死にかけでも術をほとんど失敗しないのは数少ない俺の長所である。
できればそもそも死にかけにならないほうがいい。
それはそう。
それができたら苦労はしない。
本当に。
ただまあ、それでも精神の調子が、魔術の行使に大きく影響するということはよく知っていた。
なにせ俺自身、相手の調子を崩す方向で悪巧みをすることも多い。
どんなに強い魔術師であっても、ひとたび心を崩せば、まともに術を使うことすら難しくなる。
俺よりも上位の魔術師が、心持ちひとつでごく簡単な魔術さえ失敗するような様は、何度となく見たことがあった。
――逆を言えば、心がノッているときは魔術の精度も合わせて上がる。
たとえば姉貴なんかは、メンタルのノリ具合いで調子が大きく変わる典型的な魔術師だ。テンションが低いと格下に足元を掬われるが、一度ノリ始めたら無敵にさえ思えてくるほど振り幅がデカい。
姉貴ほどでなくとも、これは多くの魔術師に共通する要素である。
その意味で言えば――ここまで来た仲間たちは全員この上なく仕上がっていたと思う。
間違いなく今が最高の状態だ。
もちろん運もあるが、正しいときにその状態を仕上げてくるのも才能や経験のひとつだと思う。
全員がほぼ間違いなく格上を相手にしている。
何より俺が、ほかの誰より姉貴たちの――七星旅団の強さを知っている。
ある意味で俺が最も、七星旅団のみんなが負ける姿を想像できないほどに。
だからこそ。
それでも信頼して任せてこられたことが、自分でも少し不思議だった。
――あいつらなら、あの怪物どもを倒してもおかしくない。
なぜだろうか。
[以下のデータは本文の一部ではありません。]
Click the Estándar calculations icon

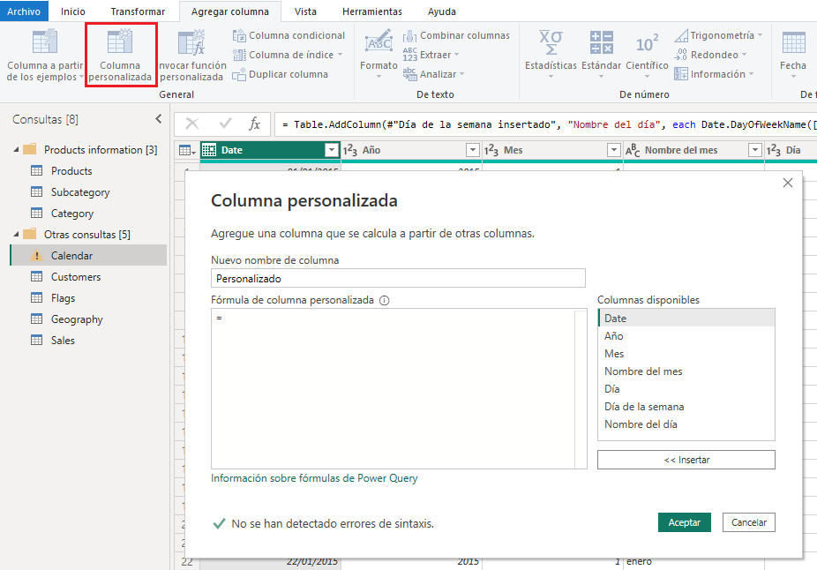pyautogui.click(x=601, y=43)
もはや自分が戦うよりも勝率が高いと、どこかで俺は信じていた。
「なんなんだろうなあ、この感じ……」
そう、翻って俺はどうか。
特に自分が上がっているという自覚はない。メンタルは波を立てずに凪いでいる。
まあしいて言えばさきほどピトスとキュオが睨み合っていたときはだいぶ心の調子が崩れそうになった気がしないでもないけれど。それはそれとして。
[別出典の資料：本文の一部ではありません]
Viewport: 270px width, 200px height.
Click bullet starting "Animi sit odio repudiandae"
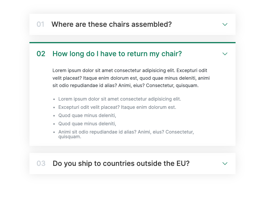126,132
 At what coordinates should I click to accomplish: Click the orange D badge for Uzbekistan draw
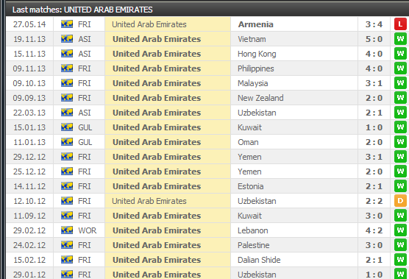(x=400, y=201)
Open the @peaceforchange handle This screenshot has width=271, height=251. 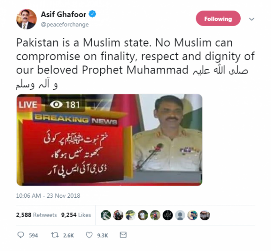coord(65,24)
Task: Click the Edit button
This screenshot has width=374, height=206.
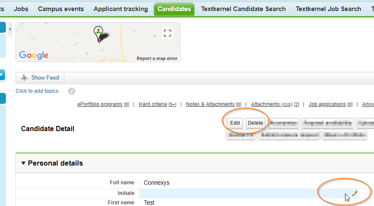Action: tap(235, 123)
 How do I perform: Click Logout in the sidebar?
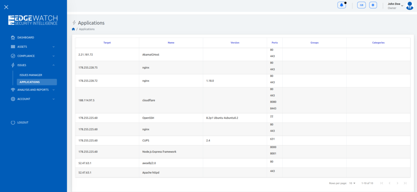(22, 123)

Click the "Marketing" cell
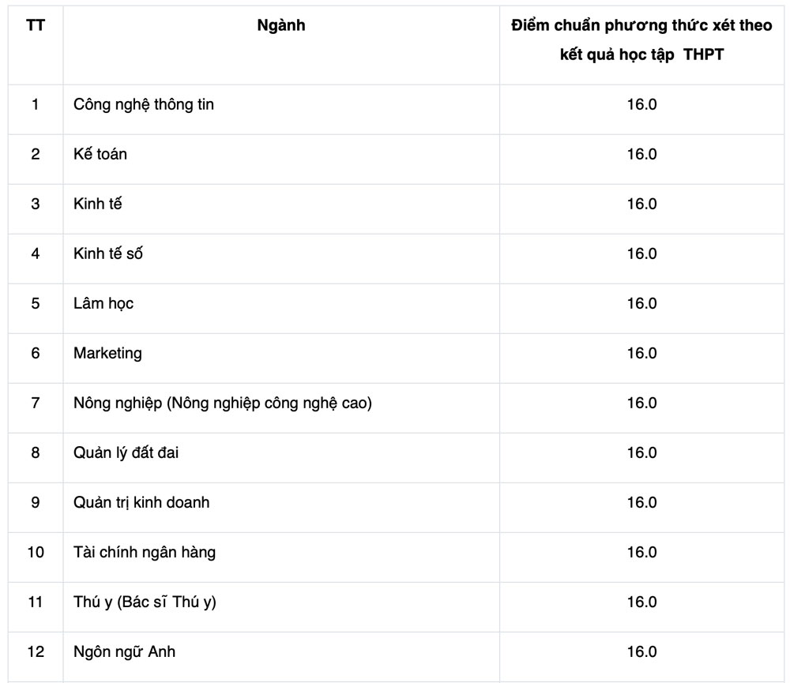coord(107,353)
今の自分の、よくも悪くも緊張感のない不思議な心持ちに、なんだか自分で驚いていた。
「できれば勝って、追いついて……さっさと手伝ってくれとか思ってんのかな、俺……」
――かもしれないな、と駆け上がりながら普通に思う。
別段、一対一にこだわりはない。
肩に乗せられたものの重さとは特に関係なく、俺はそもそも楽に勝てるならそのほうがいいという考え方をする人間だ。プライドなんて異世界転移初日に空気へ溶けた。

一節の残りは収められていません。